**Recorded data:**
--------

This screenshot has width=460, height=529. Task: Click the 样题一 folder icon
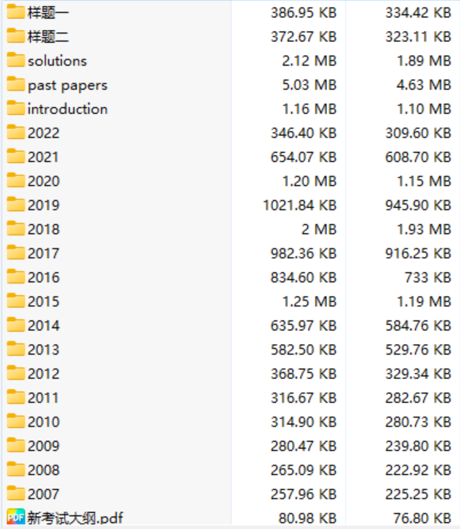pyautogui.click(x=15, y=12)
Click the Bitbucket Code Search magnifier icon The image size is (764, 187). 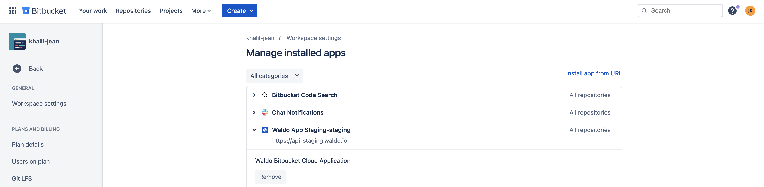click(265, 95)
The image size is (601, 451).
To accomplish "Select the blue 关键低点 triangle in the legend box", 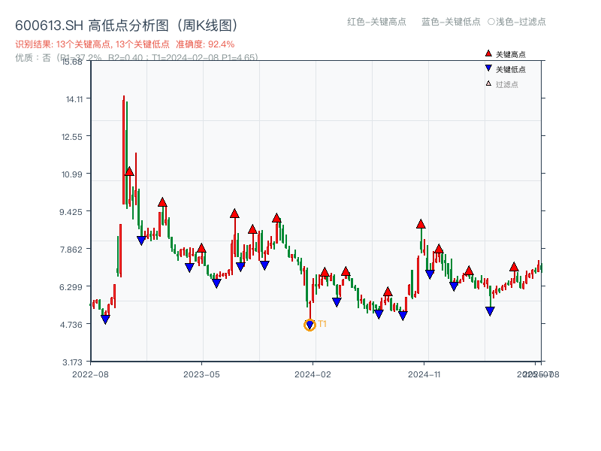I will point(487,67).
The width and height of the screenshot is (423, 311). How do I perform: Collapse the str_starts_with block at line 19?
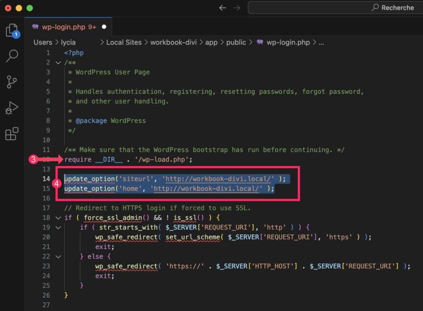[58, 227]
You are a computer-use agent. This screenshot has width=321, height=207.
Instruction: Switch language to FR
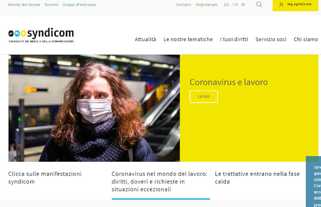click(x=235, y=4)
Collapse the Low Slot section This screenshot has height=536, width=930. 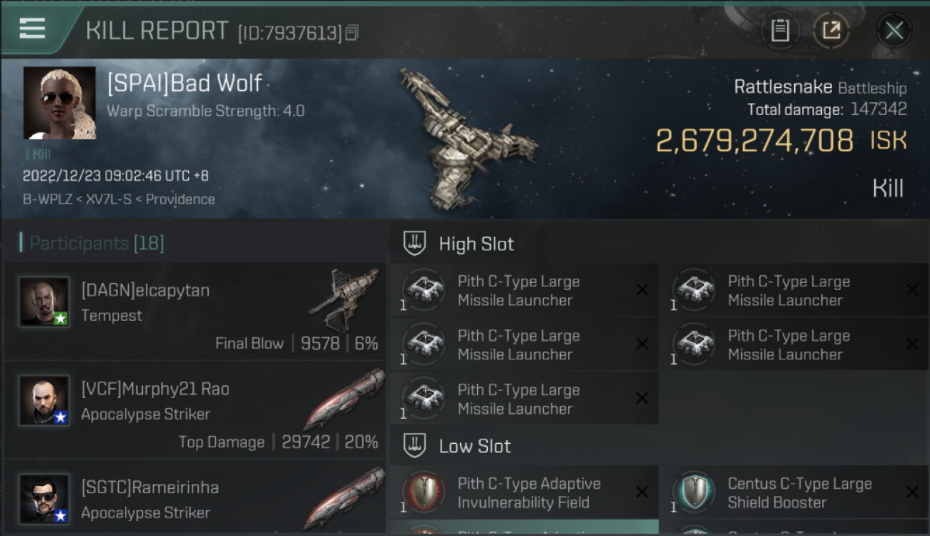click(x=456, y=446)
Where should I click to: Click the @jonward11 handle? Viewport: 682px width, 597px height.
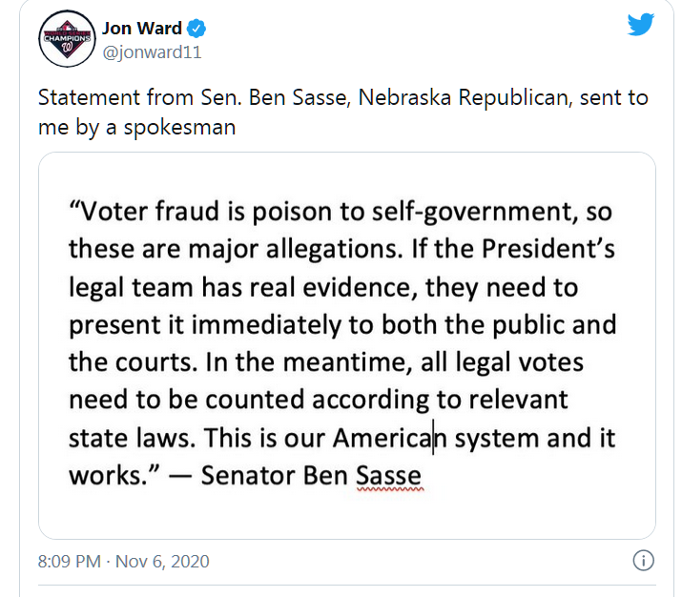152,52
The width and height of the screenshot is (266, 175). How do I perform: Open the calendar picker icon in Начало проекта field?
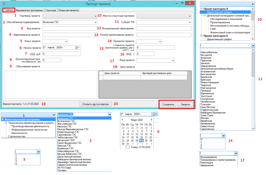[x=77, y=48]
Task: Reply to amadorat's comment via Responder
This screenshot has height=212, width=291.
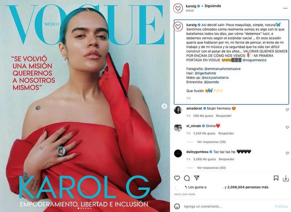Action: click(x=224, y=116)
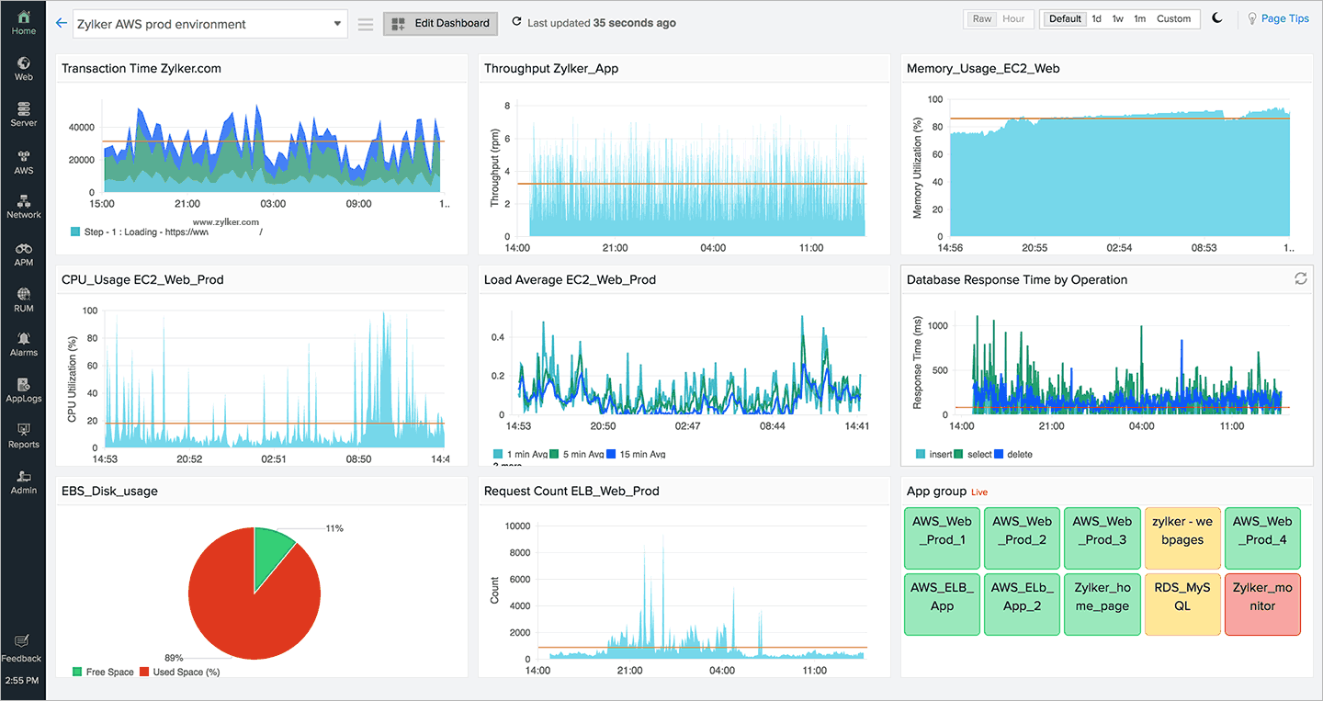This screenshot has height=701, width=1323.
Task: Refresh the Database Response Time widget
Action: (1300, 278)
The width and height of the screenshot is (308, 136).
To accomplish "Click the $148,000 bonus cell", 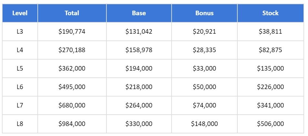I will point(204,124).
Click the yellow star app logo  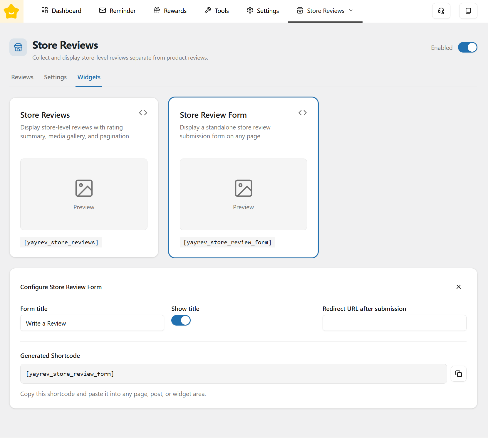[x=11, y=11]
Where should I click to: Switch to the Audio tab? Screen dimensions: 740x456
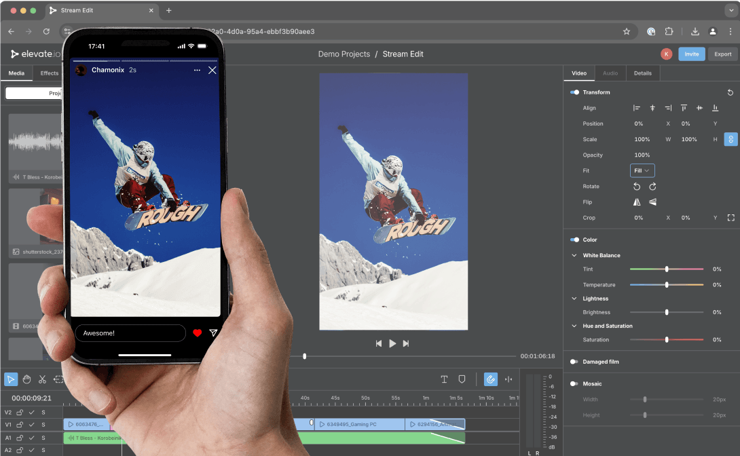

--------

**Written request:**
Pick out every line in the records above that contains the word "Switch" and copy each of those lines in full.

**Written solution:**
Instruction: Switch language to FR
Where should I click to: Switch to the Audio tab? Screen dimensions: 740x456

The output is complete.